Oggi, illustra Siena, i trattamenti del cancro al retto sono “la chirurgia, la radioterapia, la chemioterapia, l’immunoterapia e le terapie a bersaglio molecolare. Vengono utilizzate a seconda che si tratti di tumore Msi o Mss e dello stadio, cioè dell’estensione della malattia. Nello stadio iniziale (1-2), la terapia di scelta è la chirurgia. Negli stadi 3 cosiddetti localmente avanzati, ossia per tumori molto grossi, quelli che noi chiamiamo T4, o con interessamento linfonodale loco regionale, cioè vicino al retto, la terapia dipende dalle caratteristiche del tumore. Se ha una instabilità microsatellitare (Msi), condizione che interessa il 5-7% delle diagnosi, si può ricorrere all’immunoterapia, perché tale condizione rende il cancro suscettibile a questa cura. Nel caso la caratteristica molecolare sia di stabilità microsatellitare (Mss), il 95% dei casi, il trattamento è multimodale e consiste in radioterapia, chemioterapia e chirurgia. Ma ci sono delle novità perché nel 26% dei casi si può evitare l’intervento chirurgico, come dimostra lo studio No-Cut che ha coinvolto 4 istituti italiani – il Niguarda di Milano come capofila, l’Istituto europeo di oncologia (Ieo) di Milano, l’Istituto oncologico veneto (Iov) di Padova e il Giovanni XXIII di Bergamo – ed è stato finanziato da Airc Ets e Fondazione Oncologia Niguarda Ets”.

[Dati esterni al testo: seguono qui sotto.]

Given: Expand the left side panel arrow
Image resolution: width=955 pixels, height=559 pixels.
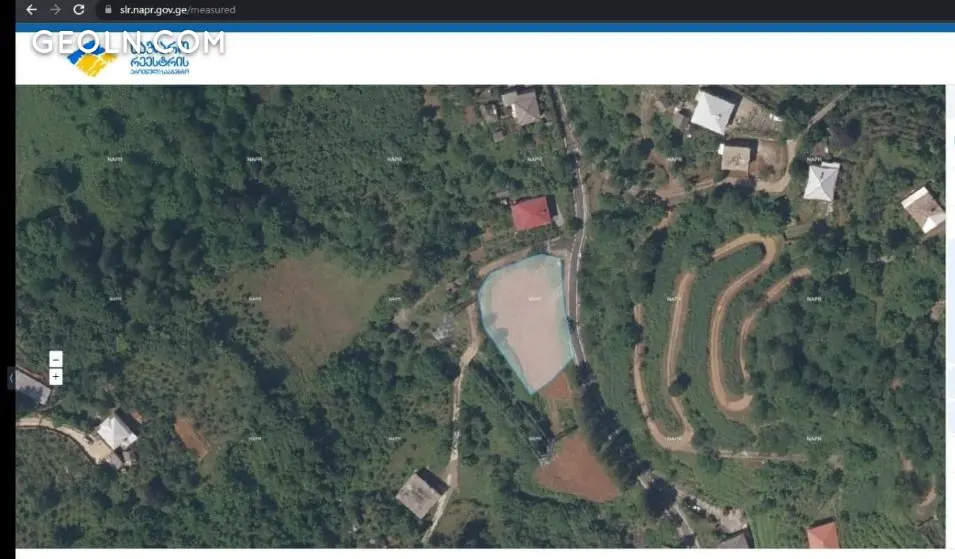Looking at the screenshot, I should (11, 378).
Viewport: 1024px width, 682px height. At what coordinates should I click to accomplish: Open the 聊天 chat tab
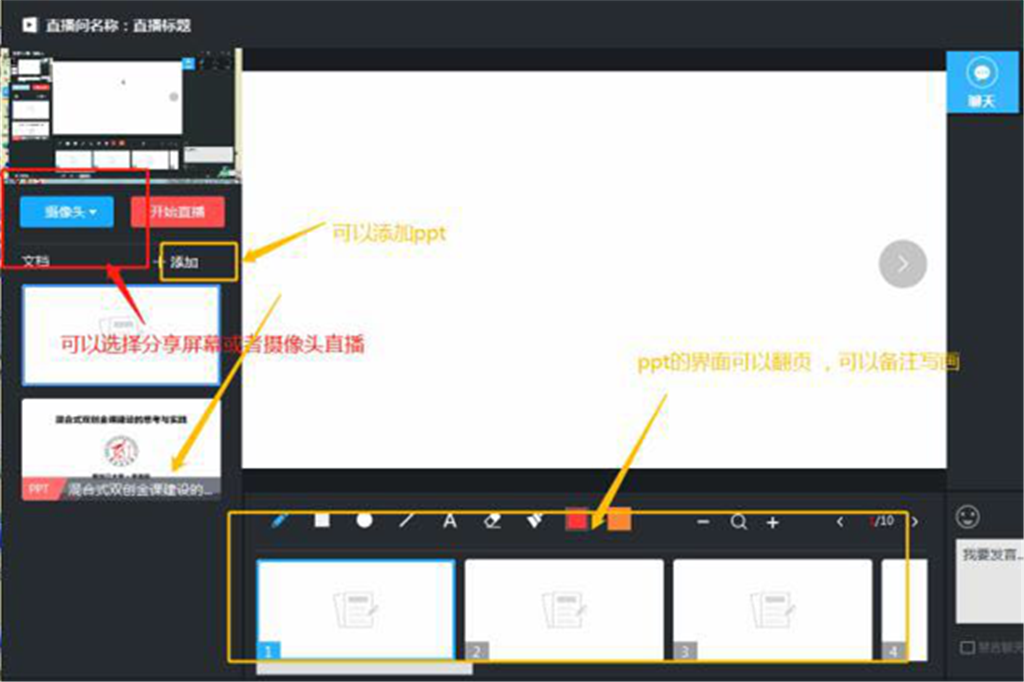pyautogui.click(x=981, y=84)
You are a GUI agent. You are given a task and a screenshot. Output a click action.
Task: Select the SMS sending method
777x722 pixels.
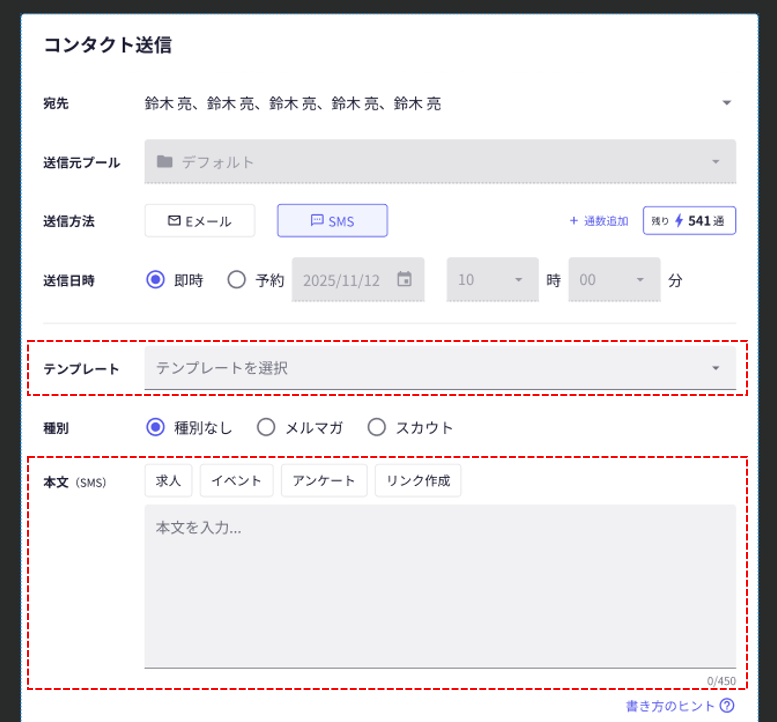click(332, 220)
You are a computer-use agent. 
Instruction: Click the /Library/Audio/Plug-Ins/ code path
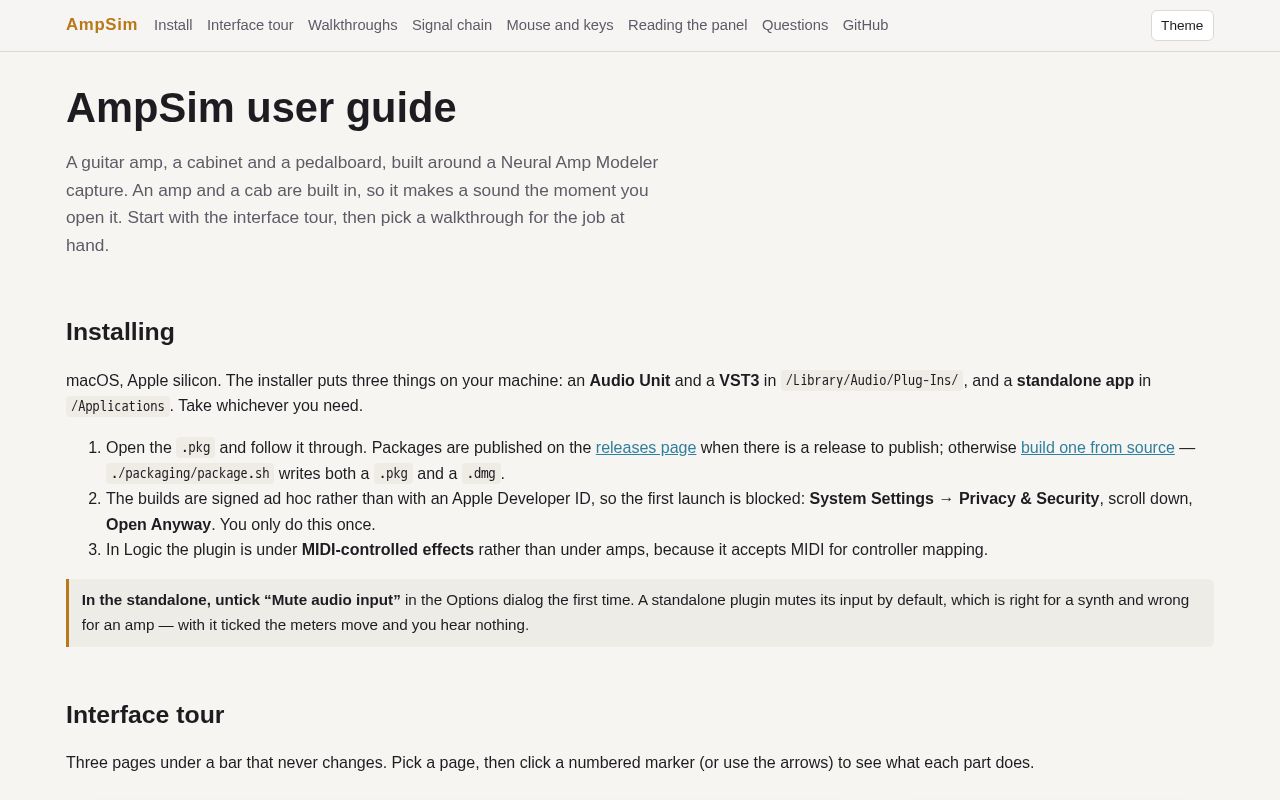(872, 381)
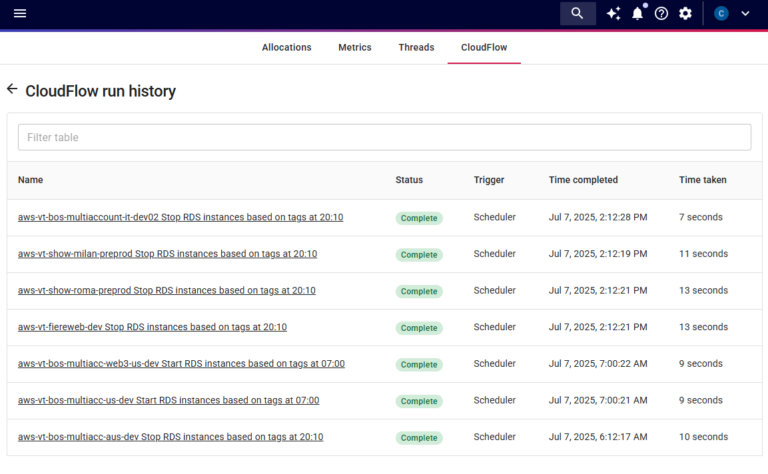This screenshot has height=474, width=768.
Task: Go back using the left arrow
Action: (x=12, y=90)
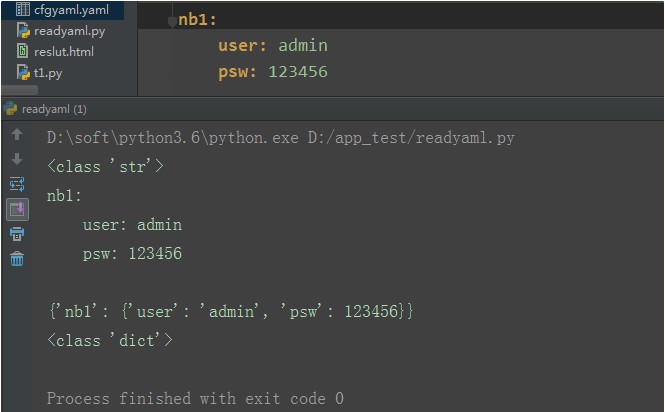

Scopo dello studio, “che ha interessato 180 persone con carcinoma del retto medio e basso – prosegue lo specialista – era di verificare quanto osservato a livello di casistica retrospettiva e cioè che, in presenza di remissione clinica dopo radio-chemioterapia, l’omissione della chirurgia non pregiudicasse la recidiva a distanza. In questi pazienti, dopo i primi 2 trattamenti, invece di procedere con la chirurgia, si è fatta una rivalutazione. In presenza di remissione clinica completa”, valutata con opportuni test, “non si è proceduto alla chirurgia. Tale situazione si è verificata in un paziente su 4 e, attualmente, abbiamo pazienti in remissione da 5 anni”. Un simile risultato è stato possibile “grazie all’alleanza fortissima tra medici, ricercatori e pazienti – sottolinea l’oncologo – Senza il loro coraggio non sarebbe stato possibile verificare che l’omissione della chirurgia non mette in pericolo la persona per una recidiva a distanza”. La ricerca ora “è focalizzata nell’identificare, attraverso la biopsia liquida, la presenza nel sangue di marcatori che possono individuare le persone che vanno in remissione completa e che non necessitano della chirurgia”.
Ci sono però novità anche per i tumori Msi. “Uno studio recente ha infatti mostrato che l’impiego di 9 iniezioni di immunoterapia con dostarlimab, che è disponibile in Italia, determina una remissione completa. In questi pazienti non c’è bisogno né di chemio, né di radio, né di chirurgia – rimarca Siena – Appena abbiamo saputo di questi risultati, un lavoro americano del 2022, abbiamo subito attivato uno studio real-world, quindi dalla vita reale, pubblicato su ‘Esmo Open’, che evidenzia un 96% di remissioni complete, senza chemio, senza radio e senza chirurgia”. Alla luce di questi risultati diventa sempre più importante, “in fase di diagnosi, conoscere le caratteristiche del tumore – Msi o Mss – ma anche recarsi in centri altamente specializzati – conclude – per una presa in carico completa”.